→ Work instruction
Everything from the line with "Task: Click the" through the last line of the data below should be copied exactly, apart from the pictures.

→ Data to process
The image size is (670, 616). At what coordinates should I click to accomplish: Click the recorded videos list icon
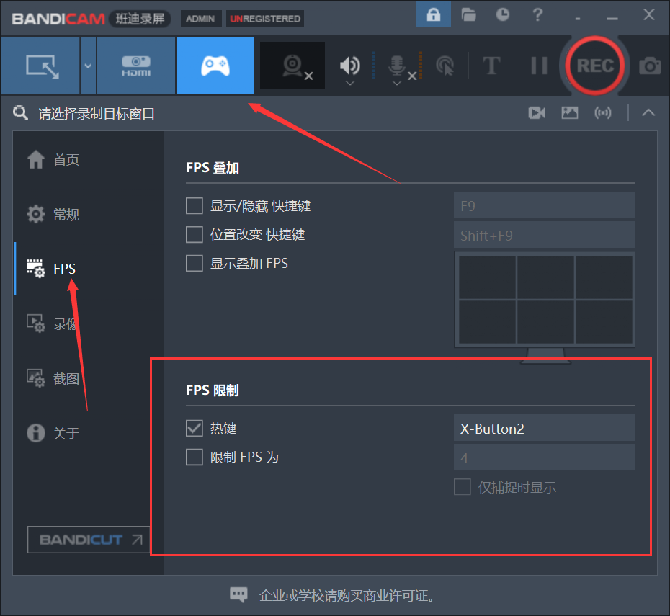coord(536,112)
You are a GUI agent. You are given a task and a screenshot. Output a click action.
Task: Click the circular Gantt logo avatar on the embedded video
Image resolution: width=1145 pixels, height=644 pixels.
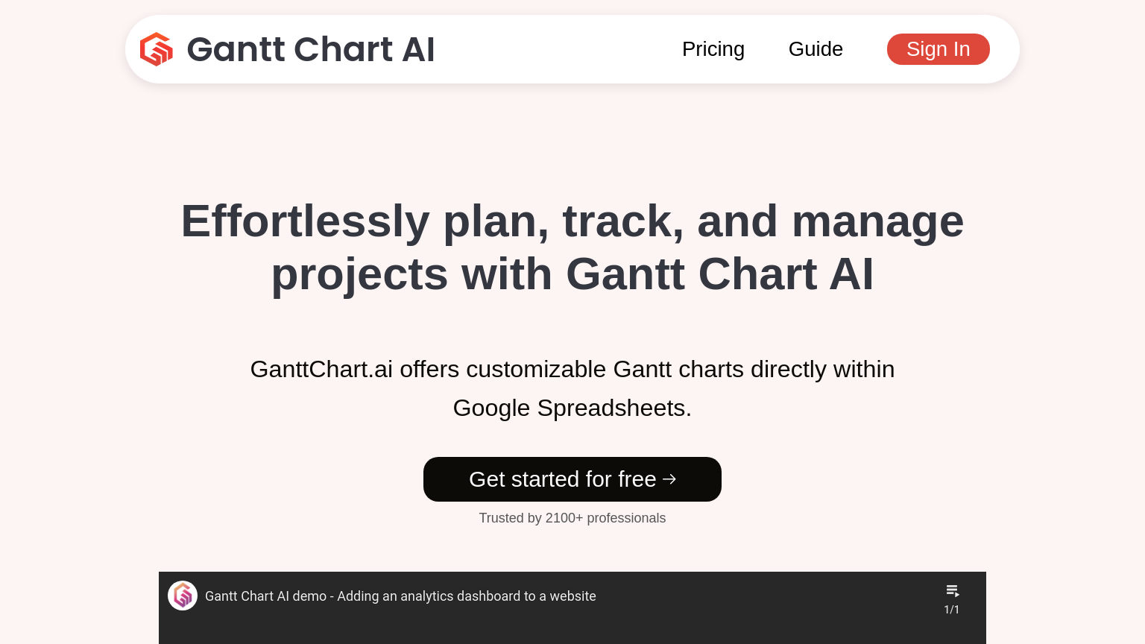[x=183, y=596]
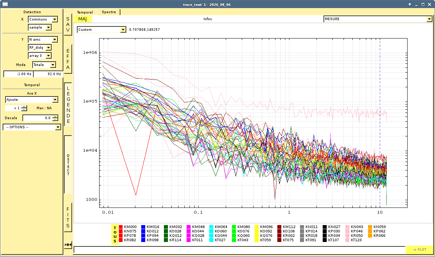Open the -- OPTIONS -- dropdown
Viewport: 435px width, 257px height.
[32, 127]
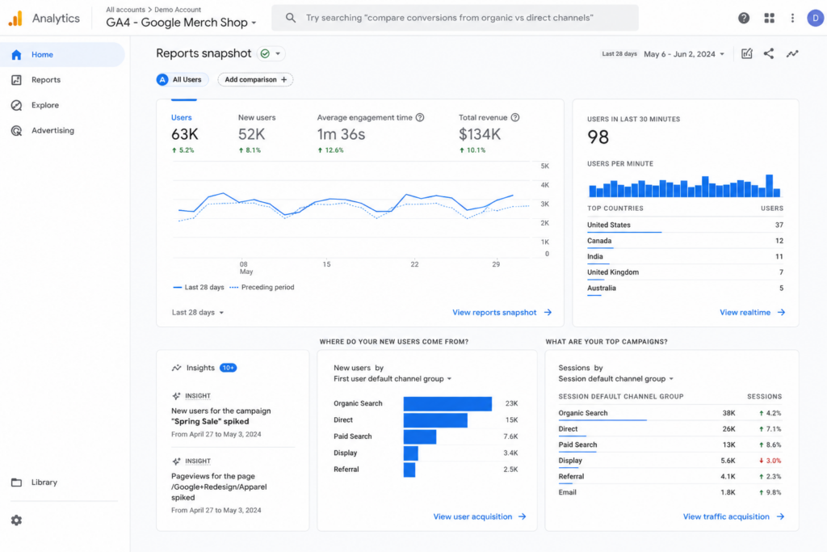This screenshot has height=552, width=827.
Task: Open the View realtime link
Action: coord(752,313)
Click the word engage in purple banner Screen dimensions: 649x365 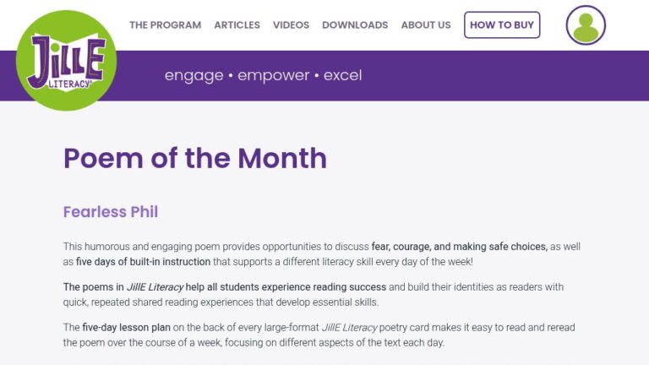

→ Answer box
Task: Click the circular Gantt logo avatar on the embedded video
Image resolution: width=1145 pixels, height=644 pixels.
[x=183, y=596]
Open the -- OPTIONS -- dropdown
Viewport: 435px width, 257px height.
[32, 127]
This screenshot has height=552, width=827.
Task: Open the View realtime link
Action: coord(752,313)
Click the word engage in purple banner Screen dimensions: 649x365 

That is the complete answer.